# Start of MATERIAL SUPPLIED

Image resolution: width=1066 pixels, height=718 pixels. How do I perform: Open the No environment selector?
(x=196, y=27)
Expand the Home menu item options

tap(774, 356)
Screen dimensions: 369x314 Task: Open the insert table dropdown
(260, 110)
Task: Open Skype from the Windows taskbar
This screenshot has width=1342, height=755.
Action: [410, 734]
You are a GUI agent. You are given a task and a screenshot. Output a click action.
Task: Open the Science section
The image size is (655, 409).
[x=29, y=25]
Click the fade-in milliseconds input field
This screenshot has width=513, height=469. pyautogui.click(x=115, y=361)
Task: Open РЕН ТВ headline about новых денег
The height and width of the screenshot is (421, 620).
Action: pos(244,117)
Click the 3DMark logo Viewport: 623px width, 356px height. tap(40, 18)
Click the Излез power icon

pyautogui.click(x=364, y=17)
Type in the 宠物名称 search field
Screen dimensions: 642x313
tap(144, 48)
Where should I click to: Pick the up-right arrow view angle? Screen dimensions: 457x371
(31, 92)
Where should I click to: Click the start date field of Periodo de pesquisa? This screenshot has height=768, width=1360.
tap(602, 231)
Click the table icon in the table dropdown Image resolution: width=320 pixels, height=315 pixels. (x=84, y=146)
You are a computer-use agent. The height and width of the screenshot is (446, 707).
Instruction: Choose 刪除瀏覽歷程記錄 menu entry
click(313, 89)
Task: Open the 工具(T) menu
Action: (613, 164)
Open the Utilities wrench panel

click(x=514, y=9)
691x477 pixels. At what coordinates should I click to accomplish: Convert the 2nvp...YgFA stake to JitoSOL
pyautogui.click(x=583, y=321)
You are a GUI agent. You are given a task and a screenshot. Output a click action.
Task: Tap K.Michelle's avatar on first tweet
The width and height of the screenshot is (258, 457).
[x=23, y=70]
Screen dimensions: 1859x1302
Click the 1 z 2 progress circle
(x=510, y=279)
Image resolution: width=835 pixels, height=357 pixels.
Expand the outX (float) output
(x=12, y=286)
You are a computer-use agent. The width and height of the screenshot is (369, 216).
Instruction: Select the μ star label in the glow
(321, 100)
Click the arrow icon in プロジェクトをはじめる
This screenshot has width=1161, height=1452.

# End of MATERIAL SUPPLIED

> _EXERCISE INSTRUCTIONS_: Repeat the lines above exactly.

> _ANSWER TO THIS TASK_:
Image resolution: width=1066 pixels, height=718 pixels. How do I perform: Open the No environment selector?
(x=196, y=27)
Expand the Home menu item options

tap(774, 356)
Screen dimensions: 369x314 Task: Open the insert table dropdown
(260, 110)
Task: Open Skype from the Windows taskbar
This screenshot has width=1342, height=755.
Action: [410, 734]
You are a GUI agent. You are given a task and a screenshot. Output a click action.
Task: Open the Science section
The image size is (655, 409).
[x=29, y=25]
Click the fade-in milliseconds input field
This screenshot has width=513, height=469. pyautogui.click(x=115, y=361)
Task: Open РЕН ТВ headline about новых денег
The height and width of the screenshot is (421, 620).
Action: pos(244,117)
Click the 3DMark logo Viewport: 623px width, 356px height. tap(40, 18)
Click the Излез power icon

pyautogui.click(x=364, y=17)
Type in the 宠物名称 search field
Screen dimensions: 642x313
tap(144, 48)
Where should I click to: Pick the up-right arrow view angle? Screen dimensions: 457x371
(31, 92)
Where should I click to: Click the start date field of Periodo de pesquisa? This screenshot has height=768, width=1360.
tap(602, 231)
Click the table icon in the table dropdown Image resolution: width=320 pixels, height=315 pixels. (x=84, y=146)
You are a computer-use agent. The height and width of the screenshot is (446, 707).
Instruction: Choose 刪除瀏覽歷程記錄 menu entry
click(313, 89)
Task: Open the 工具(T) menu
Action: (613, 164)
Open the Utilities wrench panel

click(x=514, y=9)
691x477 pixels. At what coordinates should I click to accomplish: Convert the 2nvp...YgFA stake to JitoSOL
pyautogui.click(x=583, y=321)
You are a GUI agent. You are given a task and a screenshot. Output a click action.
Task: Tap K.Michelle's avatar on first tweet
The width and height of the screenshot is (258, 457).
[x=23, y=70]
Screen dimensions: 1859x1302
Click the 1 z 2 progress circle
(x=510, y=279)
Image resolution: width=835 pixels, height=357 pixels.
Expand the outX (float) output
(x=12, y=286)
You are a computer-use agent. The width and height of the screenshot is (369, 216).
Instruction: Select the μ star label in the glow
(321, 100)
Click the arrow icon in プロジェクトをはじめる
This screenshot has width=1161, height=1452.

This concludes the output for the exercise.